_WORK INSTRUCTION_. Repeat each record below exactly as given.

_SOURCE DATA_.

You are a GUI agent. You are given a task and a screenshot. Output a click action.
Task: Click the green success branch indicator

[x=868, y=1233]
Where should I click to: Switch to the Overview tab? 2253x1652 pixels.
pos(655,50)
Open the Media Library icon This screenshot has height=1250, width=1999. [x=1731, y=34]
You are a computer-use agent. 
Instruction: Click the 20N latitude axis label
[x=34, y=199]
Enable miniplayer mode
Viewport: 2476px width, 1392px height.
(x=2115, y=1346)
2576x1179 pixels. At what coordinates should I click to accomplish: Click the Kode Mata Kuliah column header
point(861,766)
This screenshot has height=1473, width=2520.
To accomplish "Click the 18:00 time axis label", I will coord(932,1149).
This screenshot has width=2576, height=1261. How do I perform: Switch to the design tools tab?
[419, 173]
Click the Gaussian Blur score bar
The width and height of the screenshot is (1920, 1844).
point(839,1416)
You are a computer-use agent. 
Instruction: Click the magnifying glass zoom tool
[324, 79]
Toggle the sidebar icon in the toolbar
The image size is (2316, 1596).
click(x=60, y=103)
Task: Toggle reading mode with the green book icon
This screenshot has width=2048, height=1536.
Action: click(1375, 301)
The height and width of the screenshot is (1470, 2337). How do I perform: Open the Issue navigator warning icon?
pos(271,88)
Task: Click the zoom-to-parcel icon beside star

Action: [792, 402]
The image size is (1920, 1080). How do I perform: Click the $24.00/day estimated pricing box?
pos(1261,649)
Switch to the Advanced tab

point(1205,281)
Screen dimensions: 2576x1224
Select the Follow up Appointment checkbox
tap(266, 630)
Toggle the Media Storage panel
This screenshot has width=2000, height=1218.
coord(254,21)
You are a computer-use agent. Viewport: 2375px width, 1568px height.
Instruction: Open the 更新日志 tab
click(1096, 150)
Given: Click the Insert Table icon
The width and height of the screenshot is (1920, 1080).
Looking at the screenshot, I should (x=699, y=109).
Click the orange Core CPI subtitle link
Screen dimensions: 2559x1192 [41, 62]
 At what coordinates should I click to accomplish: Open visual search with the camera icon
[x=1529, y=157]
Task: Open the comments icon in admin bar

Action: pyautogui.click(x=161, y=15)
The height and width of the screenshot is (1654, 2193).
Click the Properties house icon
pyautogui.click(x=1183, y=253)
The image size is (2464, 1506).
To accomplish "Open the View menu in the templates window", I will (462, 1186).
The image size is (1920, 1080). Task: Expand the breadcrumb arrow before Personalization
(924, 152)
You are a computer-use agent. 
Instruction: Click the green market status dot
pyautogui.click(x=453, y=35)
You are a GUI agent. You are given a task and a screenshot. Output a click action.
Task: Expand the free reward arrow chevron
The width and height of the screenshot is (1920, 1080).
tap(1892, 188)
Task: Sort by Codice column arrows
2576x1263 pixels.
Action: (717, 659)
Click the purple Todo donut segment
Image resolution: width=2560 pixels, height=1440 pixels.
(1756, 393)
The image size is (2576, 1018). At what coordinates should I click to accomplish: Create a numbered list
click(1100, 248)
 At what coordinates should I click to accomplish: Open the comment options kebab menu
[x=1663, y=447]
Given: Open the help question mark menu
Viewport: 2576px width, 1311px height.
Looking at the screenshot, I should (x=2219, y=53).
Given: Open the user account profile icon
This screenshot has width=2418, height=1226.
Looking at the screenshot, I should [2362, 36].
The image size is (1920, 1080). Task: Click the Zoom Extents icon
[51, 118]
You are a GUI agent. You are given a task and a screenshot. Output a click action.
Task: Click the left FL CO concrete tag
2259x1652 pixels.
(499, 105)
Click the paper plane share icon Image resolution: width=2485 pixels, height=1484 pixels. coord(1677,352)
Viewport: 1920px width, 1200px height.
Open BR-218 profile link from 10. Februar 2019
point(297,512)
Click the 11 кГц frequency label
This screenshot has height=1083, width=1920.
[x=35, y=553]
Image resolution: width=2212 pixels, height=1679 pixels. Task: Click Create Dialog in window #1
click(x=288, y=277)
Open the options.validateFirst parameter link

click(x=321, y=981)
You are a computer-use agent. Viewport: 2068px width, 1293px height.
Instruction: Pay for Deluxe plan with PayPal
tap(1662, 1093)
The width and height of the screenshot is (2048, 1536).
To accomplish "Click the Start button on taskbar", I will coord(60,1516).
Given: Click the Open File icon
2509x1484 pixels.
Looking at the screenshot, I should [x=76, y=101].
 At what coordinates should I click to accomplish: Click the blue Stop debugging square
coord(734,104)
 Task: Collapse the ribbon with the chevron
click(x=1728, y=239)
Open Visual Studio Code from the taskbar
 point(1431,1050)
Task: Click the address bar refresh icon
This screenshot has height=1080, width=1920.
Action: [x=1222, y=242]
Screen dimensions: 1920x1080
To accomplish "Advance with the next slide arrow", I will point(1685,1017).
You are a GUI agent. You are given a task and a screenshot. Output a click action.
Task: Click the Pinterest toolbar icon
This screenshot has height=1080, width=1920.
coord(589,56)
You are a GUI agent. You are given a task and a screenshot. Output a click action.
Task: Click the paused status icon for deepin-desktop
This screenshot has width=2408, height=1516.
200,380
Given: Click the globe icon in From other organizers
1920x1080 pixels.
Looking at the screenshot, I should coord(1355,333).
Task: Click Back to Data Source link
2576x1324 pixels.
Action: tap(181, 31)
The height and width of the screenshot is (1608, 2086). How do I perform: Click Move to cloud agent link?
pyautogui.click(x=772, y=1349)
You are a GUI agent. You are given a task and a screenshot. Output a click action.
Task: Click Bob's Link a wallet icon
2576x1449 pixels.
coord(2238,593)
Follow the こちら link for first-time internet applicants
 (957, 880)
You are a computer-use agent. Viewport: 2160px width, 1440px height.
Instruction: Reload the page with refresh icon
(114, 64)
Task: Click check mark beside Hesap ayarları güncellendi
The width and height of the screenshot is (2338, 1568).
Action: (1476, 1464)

_RESPONSE BOX_.
You are a GUI agent. You are given a task and a screenshot. Output a click action.
Task: Click the green success branch indicator

[x=868, y=1233]
Where should I click to: Switch to the Overview tab? 2253x1652 pixels.
pos(655,50)
Open the Media Library icon This screenshot has height=1250, width=1999. [x=1731, y=34]
You are a computer-use agent. 
Instruction: Click the 20N latitude axis label
[x=34, y=199]
Enable miniplayer mode
Viewport: 2476px width, 1392px height.
(x=2115, y=1346)
2576x1179 pixels. At what coordinates should I click to accomplish: Click the Kode Mata Kuliah column header
point(861,766)
This screenshot has height=1473, width=2520.
To accomplish "Click the 18:00 time axis label", I will coord(932,1149).
This screenshot has width=2576, height=1261. How do I perform: Switch to the design tools tab?
[419, 173]
Click the Gaussian Blur score bar
The width and height of the screenshot is (1920, 1844).
point(839,1416)
You are a computer-use agent. 
Instruction: Click the magnifying glass zoom tool
[324, 79]
Toggle the sidebar icon in the toolbar
The image size is (2316, 1596).
click(x=60, y=103)
Task: Toggle reading mode with the green book icon
This screenshot has width=2048, height=1536.
Action: click(1375, 301)
The height and width of the screenshot is (1470, 2337). How do I perform: Open the Issue navigator warning icon?
pos(271,88)
Task: Click the zoom-to-parcel icon beside star

Action: [792, 402]
The image size is (1920, 1080). How do I perform: Click the $24.00/day estimated pricing box?
pos(1261,649)
Switch to the Advanced tab

point(1205,281)
Screen dimensions: 2576x1224
Select the Follow up Appointment checkbox
tap(266, 630)
Toggle the Media Storage panel
This screenshot has width=2000, height=1218.
coord(254,21)
You are a computer-use agent. Viewport: 2375px width, 1568px height.
Instruction: Open the 更新日志 tab
click(1096, 150)
Given: Click the Insert Table icon
The width and height of the screenshot is (1920, 1080).
Looking at the screenshot, I should (x=699, y=109).
Click the orange Core CPI subtitle link
Screen dimensions: 2559x1192 [41, 62]
 At what coordinates should I click to accomplish: Open visual search with the camera icon
[x=1529, y=157]
Task: Open the comments icon in admin bar

Action: pyautogui.click(x=161, y=15)
The height and width of the screenshot is (1654, 2193).
Click the Properties house icon
pyautogui.click(x=1183, y=253)
The image size is (2464, 1506).
To accomplish "Open the View menu in the templates window", I will (462, 1186).
The image size is (1920, 1080). Task: Expand the breadcrumb arrow before Personalization
(924, 152)
You are a computer-use agent. 
Instruction: Click the green market status dot
pyautogui.click(x=453, y=35)
You are a GUI agent. You are given a task and a screenshot. Output a click action.
Task: Expand the free reward arrow chevron
The width and height of the screenshot is (1920, 1080).
tap(1892, 188)
Task: Sort by Codice column arrows
2576x1263 pixels.
Action: (717, 659)
Click the purple Todo donut segment
Image resolution: width=2560 pixels, height=1440 pixels.
(1756, 393)
The image size is (2576, 1018). At what coordinates should I click to accomplish: Create a numbered list
click(1100, 248)
 At what coordinates should I click to accomplish: Open the comment options kebab menu
[x=1663, y=447]
Given: Open the help question mark menu
Viewport: 2576px width, 1311px height.
Looking at the screenshot, I should (x=2219, y=53).
Given: Open the user account profile icon
This screenshot has width=2418, height=1226.
Looking at the screenshot, I should [2362, 36].
The image size is (1920, 1080). Task: Click the Zoom Extents icon
[51, 118]
You are a GUI agent. You are given a task and a screenshot. Output a click action.
Task: Click the left FL CO concrete tag
2259x1652 pixels.
(499, 105)
Click the paper plane share icon Image resolution: width=2485 pixels, height=1484 pixels. coord(1677,352)
Viewport: 1920px width, 1200px height.
Open BR-218 profile link from 10. Februar 2019
point(297,512)
Click the 11 кГц frequency label
This screenshot has height=1083, width=1920.
[x=35, y=553]
Image resolution: width=2212 pixels, height=1679 pixels. Task: Click Create Dialog in window #1
click(x=288, y=277)
Open the options.validateFirst parameter link

click(x=321, y=981)
You are a computer-use agent. Viewport: 2068px width, 1293px height.
Instruction: Pay for Deluxe plan with PayPal
tap(1662, 1093)
The width and height of the screenshot is (2048, 1536).
To accomplish "Click the Start button on taskbar", I will coord(60,1516).
Given: Click the Open File icon
2509x1484 pixels.
Looking at the screenshot, I should [x=76, y=101].
 At what coordinates should I click to accomplish: Click the blue Stop debugging square
coord(734,104)
 Task: Collapse the ribbon with the chevron
click(x=1728, y=239)
Open Visual Studio Code from the taskbar
 point(1431,1050)
Task: Click the address bar refresh icon
This screenshot has height=1080, width=1920.
Action: [x=1222, y=242]
Screen dimensions: 1920x1080
To accomplish "Advance with the next slide arrow", I will point(1685,1017).
You are a GUI agent. You are given a task and a screenshot. Output a click action.
Task: Click the Pinterest toolbar icon
This screenshot has height=1080, width=1920.
coord(589,56)
You are a GUI agent. You are given a task and a screenshot. Output a click action.
Task: Click the paused status icon for deepin-desktop
This screenshot has width=2408, height=1516.
200,380
Given: Click the globe icon in From other organizers
1920x1080 pixels.
Looking at the screenshot, I should coord(1355,333).
Task: Click Back to Data Source link
2576x1324 pixels.
Action: tap(181, 31)
The height and width of the screenshot is (1608, 2086). How do I perform: Click Move to cloud agent link?
pyautogui.click(x=772, y=1349)
You are a GUI agent. You are given a task and a screenshot. Output a click action.
Task: Click Bob's Link a wallet icon
2576x1449 pixels.
coord(2238,593)
Follow the こちら link for first-time internet applicants
 (957, 880)
You are a computer-use agent. Viewport: 2160px width, 1440px height.
Instruction: Reload the page with refresh icon
(114, 64)
Task: Click check mark beside Hesap ayarları güncellendi
The width and height of the screenshot is (2338, 1568).
Action: (1476, 1464)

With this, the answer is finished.